--- Excerpted text ---
= = = = =
Scheme To Wreck U.S. National Security

by Jeffrey Steinberg

On Oct. 9, 2004, two leading American figures in the International Synarchy, George Shultz and Felix Rohatyn, teamed up in an assault upon the national sovereignty and national security of the United States. Under the auspices of George P. Shultz's Princeton Project on National Security, the Rohatyn Center for International Affairs at Middlebury College, and the Woodrow Wilson School of Public and International Affairs at Princeton University, jointly sponsored a conference promoting "The Privatization of National Security," at the Middlebury College campus in Vermont. The conference brought together a dozen or so academics, former government officials, and retired military officers to chart out the vast expansion of the privatization of military functions, through PMCs—private military companies.

According to the Rohatyn Center's annual report of 2004-05, Shultz is the co-chairman of the Princeton Project, which is funded by the Ford Foundation, and "aims to move beyond the ... standard ways of thinking about national security." Translated into plain English, Shultz and Rohatyn are leading the drive to eliminate the sovereign nation-state, by outsourcing to private multinational corporations, virtually all national security and military functions, including all non-combat and some core combat functions of the military itself.

In line with the Shultz-Rohatyn scheme—and under the umbrella of "privatization"—the so-called Global War on Terrorism (GWOT of Secretary of Defense Donald Rumsfeld, former Deputy Secretary of Defense Paul Wolfowitz (now president of the World Bank), and Undersecretary of Defense for Intelligence Stephen Cambone, has already transformed segments of the U.S. military into a carbon-copy of Hitler's Allgemeine SS [see article], deploying quasi-private bands of commandos around the globe with a license to kill, and engaging in a massive spying campaign against American citizens, far beyond anything Richard Nixon envisioned in his most paranoid moments.
= = = = =
--- Records for the exercise ---
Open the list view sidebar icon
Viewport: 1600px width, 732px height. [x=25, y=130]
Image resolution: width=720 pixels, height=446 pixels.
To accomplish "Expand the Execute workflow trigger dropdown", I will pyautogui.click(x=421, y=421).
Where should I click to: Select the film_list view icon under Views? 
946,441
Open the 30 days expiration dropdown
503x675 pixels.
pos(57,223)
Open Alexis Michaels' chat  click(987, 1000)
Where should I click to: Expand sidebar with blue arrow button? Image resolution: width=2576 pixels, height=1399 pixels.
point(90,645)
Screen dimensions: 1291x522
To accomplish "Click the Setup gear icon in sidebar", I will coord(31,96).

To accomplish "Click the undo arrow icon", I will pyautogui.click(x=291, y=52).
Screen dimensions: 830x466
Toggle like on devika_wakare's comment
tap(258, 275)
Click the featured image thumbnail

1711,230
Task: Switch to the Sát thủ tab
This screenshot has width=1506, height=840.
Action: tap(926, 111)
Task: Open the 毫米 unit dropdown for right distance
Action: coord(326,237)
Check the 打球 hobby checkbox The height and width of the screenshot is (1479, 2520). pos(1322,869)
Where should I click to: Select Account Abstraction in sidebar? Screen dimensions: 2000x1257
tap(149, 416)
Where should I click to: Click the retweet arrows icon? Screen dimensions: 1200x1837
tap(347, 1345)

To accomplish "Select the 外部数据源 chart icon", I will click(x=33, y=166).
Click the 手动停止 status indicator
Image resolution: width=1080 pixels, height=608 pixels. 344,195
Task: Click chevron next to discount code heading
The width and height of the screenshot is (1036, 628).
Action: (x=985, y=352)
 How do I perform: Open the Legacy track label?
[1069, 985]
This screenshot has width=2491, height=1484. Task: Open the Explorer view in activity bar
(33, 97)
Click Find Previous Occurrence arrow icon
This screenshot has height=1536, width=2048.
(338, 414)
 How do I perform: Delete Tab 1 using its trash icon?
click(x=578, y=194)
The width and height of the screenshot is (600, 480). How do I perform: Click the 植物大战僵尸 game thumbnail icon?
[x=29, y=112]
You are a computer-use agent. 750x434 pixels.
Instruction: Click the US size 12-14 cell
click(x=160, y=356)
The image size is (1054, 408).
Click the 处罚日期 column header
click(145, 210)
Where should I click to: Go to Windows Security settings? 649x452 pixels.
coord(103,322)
= = = = =
--- Work instructions ---
(1) In the article on privatizing national security:
(a) Where was the Oct. 9, 2004 conference held?
(b) Which foundation funds the Princeton Project?
(c) What position does Paul Wolfowitz now hold?
(2) Can you reproduce, line for line, the stretch of the records from the line containing "Click the featured image thumbnail" through the line containing "[1069, 985]"?

--- Solutions by task ---
(1)
(a) On the Middlebury College campus in Vermont.
(b) The Ford Foundation.
(c) President of the World Bank.

(2)
Click the featured image thumbnail

1711,230
Task: Switch to the Sát thủ tab
This screenshot has width=1506, height=840.
Action: tap(926, 111)
Task: Open the 毫米 unit dropdown for right distance
Action: coord(326,237)
Check the 打球 hobby checkbox The height and width of the screenshot is (1479, 2520). pos(1322,869)
Where should I click to: Select Account Abstraction in sidebar? Screen dimensions: 2000x1257
tap(149, 416)
Where should I click to: Click the retweet arrows icon? Screen dimensions: 1200x1837
tap(347, 1345)

To accomplish "Select the 外部数据源 chart icon", I will click(x=33, y=166).
Click the 手动停止 status indicator
Image resolution: width=1080 pixels, height=608 pixels. 344,195
Task: Click chevron next to discount code heading
The width and height of the screenshot is (1036, 628).
Action: (x=985, y=352)
 How do I perform: Open the Legacy track label?
[1069, 985]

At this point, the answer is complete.